[start of Recorded data]

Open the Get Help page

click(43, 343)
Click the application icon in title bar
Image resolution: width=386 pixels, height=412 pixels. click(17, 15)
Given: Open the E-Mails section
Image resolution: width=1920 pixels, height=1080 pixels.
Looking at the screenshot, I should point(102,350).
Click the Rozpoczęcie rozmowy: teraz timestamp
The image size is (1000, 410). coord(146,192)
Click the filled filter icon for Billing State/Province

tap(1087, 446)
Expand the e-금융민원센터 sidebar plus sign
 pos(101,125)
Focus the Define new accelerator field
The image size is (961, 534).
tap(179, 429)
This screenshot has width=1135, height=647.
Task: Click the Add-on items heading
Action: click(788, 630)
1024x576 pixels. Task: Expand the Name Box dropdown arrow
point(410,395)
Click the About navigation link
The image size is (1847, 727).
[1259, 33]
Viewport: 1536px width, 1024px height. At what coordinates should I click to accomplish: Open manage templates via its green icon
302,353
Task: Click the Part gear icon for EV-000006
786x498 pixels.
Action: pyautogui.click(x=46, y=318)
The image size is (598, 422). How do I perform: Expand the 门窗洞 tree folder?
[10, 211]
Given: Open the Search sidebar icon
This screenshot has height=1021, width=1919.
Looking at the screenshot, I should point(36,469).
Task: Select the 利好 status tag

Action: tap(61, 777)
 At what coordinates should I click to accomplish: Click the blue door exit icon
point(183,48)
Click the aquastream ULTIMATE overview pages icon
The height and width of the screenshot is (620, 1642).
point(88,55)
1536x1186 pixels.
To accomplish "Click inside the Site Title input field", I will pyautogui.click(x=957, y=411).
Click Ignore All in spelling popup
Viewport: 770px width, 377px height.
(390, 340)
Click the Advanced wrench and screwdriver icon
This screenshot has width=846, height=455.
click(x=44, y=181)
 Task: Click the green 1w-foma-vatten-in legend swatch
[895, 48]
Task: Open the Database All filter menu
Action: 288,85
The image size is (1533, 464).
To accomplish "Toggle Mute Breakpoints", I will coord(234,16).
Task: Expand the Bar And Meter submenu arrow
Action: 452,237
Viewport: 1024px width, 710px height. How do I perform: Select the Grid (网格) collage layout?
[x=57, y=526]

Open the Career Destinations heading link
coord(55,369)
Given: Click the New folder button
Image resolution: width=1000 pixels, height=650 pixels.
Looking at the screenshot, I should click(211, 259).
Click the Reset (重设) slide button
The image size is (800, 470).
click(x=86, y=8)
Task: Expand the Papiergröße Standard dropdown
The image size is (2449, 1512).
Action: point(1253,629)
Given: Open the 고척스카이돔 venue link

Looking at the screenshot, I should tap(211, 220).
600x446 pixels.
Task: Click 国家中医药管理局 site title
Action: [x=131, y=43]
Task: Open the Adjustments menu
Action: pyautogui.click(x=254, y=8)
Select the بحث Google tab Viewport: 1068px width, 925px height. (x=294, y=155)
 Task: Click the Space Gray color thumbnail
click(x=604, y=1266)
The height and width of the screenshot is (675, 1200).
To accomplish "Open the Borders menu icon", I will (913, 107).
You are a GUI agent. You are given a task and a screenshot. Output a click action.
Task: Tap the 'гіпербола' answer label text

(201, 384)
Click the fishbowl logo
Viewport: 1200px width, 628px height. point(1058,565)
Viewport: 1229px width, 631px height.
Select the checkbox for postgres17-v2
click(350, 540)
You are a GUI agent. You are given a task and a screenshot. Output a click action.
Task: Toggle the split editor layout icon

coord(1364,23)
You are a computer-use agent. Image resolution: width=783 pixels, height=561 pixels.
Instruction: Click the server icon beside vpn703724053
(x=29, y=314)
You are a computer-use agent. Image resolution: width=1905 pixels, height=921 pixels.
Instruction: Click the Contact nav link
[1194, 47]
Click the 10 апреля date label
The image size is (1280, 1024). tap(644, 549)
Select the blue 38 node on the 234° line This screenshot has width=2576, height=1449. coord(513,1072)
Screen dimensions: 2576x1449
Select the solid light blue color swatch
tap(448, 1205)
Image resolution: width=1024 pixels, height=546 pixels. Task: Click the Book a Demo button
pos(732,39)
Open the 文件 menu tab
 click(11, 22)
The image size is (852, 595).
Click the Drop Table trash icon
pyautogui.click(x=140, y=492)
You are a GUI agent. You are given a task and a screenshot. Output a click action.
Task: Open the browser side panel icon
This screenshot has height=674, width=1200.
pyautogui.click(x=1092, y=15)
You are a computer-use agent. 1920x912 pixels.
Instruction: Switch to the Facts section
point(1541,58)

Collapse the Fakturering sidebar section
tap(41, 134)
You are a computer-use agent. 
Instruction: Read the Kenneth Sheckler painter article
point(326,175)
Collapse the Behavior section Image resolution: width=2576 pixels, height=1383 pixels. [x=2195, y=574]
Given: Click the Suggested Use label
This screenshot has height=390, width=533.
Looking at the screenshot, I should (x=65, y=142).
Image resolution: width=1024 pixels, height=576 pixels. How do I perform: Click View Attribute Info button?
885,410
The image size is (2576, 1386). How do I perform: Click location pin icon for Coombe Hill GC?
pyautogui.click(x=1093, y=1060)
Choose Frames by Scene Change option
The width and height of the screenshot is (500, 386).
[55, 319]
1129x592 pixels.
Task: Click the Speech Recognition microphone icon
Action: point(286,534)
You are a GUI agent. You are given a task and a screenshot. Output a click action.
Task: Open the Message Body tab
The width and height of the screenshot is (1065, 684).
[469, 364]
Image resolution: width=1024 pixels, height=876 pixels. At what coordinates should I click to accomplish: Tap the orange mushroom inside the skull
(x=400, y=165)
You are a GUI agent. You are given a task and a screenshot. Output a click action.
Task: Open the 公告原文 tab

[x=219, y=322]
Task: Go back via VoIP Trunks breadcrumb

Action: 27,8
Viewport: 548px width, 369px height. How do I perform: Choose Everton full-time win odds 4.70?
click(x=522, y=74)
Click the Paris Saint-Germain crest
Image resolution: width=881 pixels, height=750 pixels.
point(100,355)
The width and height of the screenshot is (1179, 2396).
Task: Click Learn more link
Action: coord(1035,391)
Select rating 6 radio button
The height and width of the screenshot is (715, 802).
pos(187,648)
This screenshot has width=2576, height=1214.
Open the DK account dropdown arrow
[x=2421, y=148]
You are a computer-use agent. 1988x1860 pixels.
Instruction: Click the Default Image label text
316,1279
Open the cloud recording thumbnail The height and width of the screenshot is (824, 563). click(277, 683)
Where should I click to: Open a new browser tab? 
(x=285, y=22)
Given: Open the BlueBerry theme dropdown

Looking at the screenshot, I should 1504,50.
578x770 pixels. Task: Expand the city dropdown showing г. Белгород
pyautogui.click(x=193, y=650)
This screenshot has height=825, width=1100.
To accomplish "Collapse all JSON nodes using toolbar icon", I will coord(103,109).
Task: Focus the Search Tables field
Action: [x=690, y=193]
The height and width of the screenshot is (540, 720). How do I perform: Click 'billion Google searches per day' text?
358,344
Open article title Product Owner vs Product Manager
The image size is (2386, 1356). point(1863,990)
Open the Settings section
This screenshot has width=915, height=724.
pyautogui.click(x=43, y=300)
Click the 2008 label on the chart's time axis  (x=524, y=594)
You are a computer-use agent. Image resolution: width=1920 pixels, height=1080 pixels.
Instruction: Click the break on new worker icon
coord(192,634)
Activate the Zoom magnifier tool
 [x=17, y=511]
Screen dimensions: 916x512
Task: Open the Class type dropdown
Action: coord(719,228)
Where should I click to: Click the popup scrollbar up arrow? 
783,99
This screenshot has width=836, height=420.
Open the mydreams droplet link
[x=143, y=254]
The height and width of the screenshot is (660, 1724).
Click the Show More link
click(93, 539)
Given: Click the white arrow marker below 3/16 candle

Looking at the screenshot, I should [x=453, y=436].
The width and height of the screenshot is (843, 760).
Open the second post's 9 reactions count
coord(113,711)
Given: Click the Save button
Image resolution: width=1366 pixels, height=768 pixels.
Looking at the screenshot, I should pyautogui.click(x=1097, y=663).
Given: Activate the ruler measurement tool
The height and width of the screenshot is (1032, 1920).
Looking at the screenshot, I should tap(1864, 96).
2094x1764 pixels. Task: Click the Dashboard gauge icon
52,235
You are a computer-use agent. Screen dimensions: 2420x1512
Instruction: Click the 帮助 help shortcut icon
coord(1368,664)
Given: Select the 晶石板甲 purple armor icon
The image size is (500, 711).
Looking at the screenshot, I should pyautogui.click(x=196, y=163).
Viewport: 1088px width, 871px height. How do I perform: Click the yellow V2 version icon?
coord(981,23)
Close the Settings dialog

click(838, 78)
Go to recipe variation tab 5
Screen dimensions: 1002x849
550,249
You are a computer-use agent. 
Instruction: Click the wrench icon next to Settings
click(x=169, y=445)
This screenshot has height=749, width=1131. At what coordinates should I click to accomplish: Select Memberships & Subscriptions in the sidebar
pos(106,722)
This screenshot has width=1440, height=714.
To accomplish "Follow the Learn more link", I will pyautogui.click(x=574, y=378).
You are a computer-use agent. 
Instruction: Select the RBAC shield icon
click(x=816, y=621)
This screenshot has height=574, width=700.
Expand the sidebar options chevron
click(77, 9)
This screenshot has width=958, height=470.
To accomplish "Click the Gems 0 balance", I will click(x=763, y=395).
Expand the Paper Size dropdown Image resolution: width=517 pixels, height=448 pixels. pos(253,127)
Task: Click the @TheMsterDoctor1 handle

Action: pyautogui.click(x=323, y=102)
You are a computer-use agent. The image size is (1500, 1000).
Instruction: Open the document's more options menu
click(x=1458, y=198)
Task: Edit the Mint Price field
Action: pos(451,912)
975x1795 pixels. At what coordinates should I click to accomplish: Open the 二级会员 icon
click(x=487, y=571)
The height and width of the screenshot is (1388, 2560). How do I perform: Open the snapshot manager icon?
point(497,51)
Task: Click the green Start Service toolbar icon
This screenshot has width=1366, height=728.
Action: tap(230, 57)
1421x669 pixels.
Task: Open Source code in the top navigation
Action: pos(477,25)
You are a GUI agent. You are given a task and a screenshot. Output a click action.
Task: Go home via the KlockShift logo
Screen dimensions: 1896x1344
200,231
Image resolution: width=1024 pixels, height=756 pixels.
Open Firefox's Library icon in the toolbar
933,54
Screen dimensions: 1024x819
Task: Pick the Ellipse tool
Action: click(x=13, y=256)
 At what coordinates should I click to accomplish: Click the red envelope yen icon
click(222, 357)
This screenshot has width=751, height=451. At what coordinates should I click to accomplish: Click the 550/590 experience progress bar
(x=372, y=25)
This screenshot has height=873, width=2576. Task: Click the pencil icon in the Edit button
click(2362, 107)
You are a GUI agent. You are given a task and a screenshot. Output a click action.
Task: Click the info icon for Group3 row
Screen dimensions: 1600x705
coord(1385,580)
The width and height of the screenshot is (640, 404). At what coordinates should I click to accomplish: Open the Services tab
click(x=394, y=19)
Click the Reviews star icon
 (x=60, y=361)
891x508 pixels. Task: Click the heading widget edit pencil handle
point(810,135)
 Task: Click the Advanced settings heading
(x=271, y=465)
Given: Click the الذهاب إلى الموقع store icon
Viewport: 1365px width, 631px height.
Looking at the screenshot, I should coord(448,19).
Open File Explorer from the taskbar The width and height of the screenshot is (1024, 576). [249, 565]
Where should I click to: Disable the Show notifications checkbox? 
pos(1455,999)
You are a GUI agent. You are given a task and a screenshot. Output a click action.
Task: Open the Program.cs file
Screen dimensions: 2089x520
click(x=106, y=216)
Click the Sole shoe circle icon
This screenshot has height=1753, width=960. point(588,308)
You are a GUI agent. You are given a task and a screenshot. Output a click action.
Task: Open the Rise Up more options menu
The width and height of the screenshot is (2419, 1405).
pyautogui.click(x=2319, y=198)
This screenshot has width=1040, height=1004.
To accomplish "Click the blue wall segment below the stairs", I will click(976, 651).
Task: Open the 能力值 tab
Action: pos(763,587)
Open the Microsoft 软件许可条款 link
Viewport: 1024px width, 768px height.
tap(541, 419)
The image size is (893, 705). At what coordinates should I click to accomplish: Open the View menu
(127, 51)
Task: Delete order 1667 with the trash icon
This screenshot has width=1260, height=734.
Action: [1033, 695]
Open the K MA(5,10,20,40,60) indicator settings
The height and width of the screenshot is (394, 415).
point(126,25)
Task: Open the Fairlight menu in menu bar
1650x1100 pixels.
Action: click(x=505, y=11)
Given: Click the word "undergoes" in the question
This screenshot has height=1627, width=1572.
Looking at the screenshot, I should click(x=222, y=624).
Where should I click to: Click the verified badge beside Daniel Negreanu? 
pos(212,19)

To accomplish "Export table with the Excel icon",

[end of Recorded data]

Task prompt: Convert everything from the start of the entries down to the line containing "Looking at the screenshot, I should point(102,350)." into a JSON list of strings, one string per line, with blank lines omitted.

Right answer:
[
  "Open the Get Help page",
  "click(43, 343)",
  "Click the application icon in title bar",
  "Image resolution: width=386 pixels, height=412 pixels. click(17, 15)",
  "Given: Open the E-Mails section",
  "Image resolution: width=1920 pixels, height=1080 pixels.",
  "Looking at the screenshot, I should point(102,350)."
]